Thailand yesterday announced plans to beef up security in its troubled deep South in the wake of a new spate of bombings that claimed three lives and left more than 60 injured including two Americans and Malaysian tourists.
The tougher measures come less than a week after Thai Prime Minister Thaksin Shinawatra vowed to reduce forces in the violence-ridden area and take a more conciliatory approach to suppressing the Muslim separatist movement that has been plaguing the region for decades.
On Sunday night three bombs were set off almost simultaneously in the southern town of Hat Yai at the airport, a Carrefour hypermarket and a hotel, killing three people and injuring more than 60 others.
"These people have done this act despite the goodwill the government has shown them," said Thaksin in Bangkok.
Another bomb went off mid-day yesterday in Yala, 760km south of Bangkok, at a technical college that seriously injured six security personnel but caused no deaths.
Thailand's top security chiefs held an emergency meeting in Bangkok yesterday morning that resolved to beef up security in Hat Yai and the country's three southernmost provinces -- Naratiwat, Pattani and Yala -- where more than 750 people have died over the past 15 months.
The blast at Hat Yai Airport's departure lounge killed two people at the scene and a third died from her severe injuries yesterday morning, sources at the Songkhla Nakkarin Hospital said. Among the injured in the airport blast were Susan Ladner Henon, 51, a US teacher at a Bangkok international school, and her son, Yann Henon, with hospital sources saying both were in ICU.

**DATA TO EXAMINE**
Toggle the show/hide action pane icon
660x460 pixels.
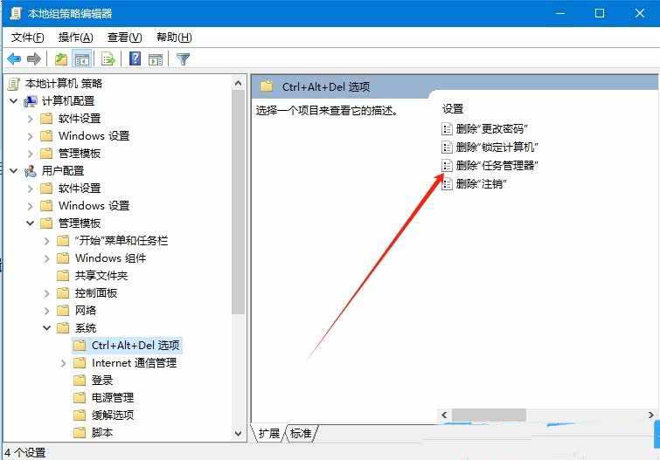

--

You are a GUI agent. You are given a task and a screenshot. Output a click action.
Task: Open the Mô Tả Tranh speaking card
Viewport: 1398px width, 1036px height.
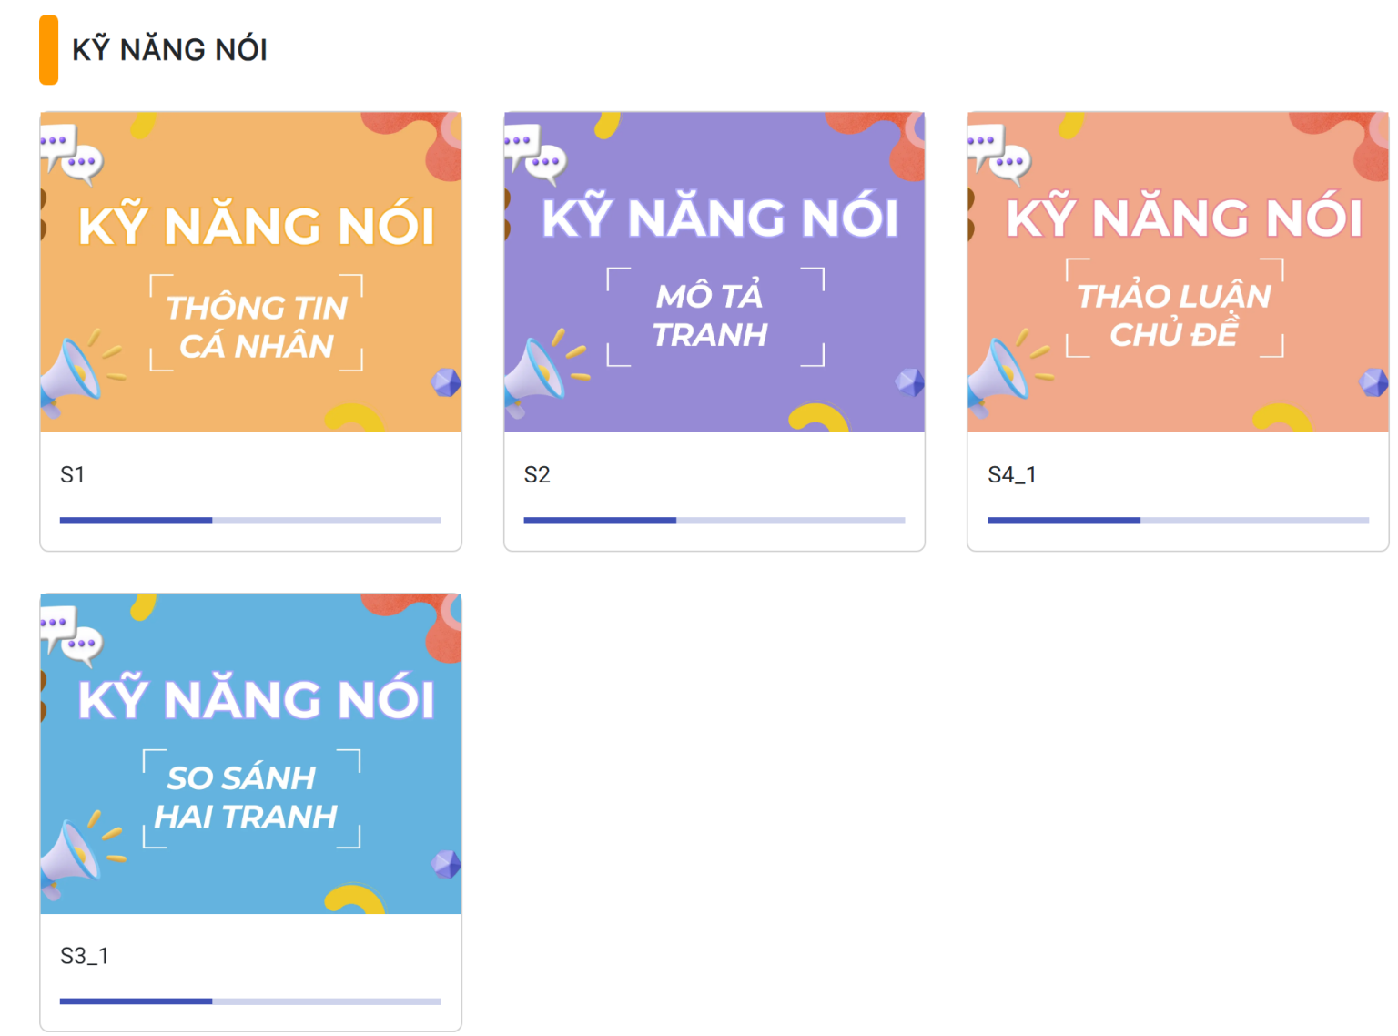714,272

**ASSIGNMENT A**
Answer these questions about the report on the bombings in southern Thailand, giving one answer per line:
(i) At which three sites in Hat Yai were bombs set off on Sunday night?
(ii) How far south of Bangkok is Yala?
(iii) How many people have died in the three southernmost provinces over the past 15 months?
**ASSIGNMENT B**
Carry on the report on the bombings in southern Thailand from its final sentence, keeping its formal news style.

**EXERCISE OUTPUT A**
(i) The airport, a Carrefour hypermarket and a hotel.
(ii) 760km.
(iii) More than 750.

**EXERCISE OUTPUT B**
Two Malaysians were also confirmed to have been among those injured in the blast at the Hat Yai airport, according to news reports in neighboring Malaysia. The Malaysian Consulate in Songkhla said the two middle-aged victims in Sunday's incident were identified as Lim Teng Sin and Ang Sin Chuan, the national news agency Bernama reported. The consulate said the two suffered minor injuries, but it did not have further details on them.
Thailand's three southernmost provinces have witnessed a spate of increasing violence since January last year, when Muslim militants raided an army depot and seized more than 300 rifles. More than 600 people died in government crackdowns and revenge killings last year and another 150 have died in the first months of this year.
Prime Minister Thaksin, who was criticized by many for fomenting the violence with his heavy-handed tactics last year, last week announced a shift in policy towards more conciliatory methods to cope with the century-old separatist movement in three provinces along the border with Malaysia.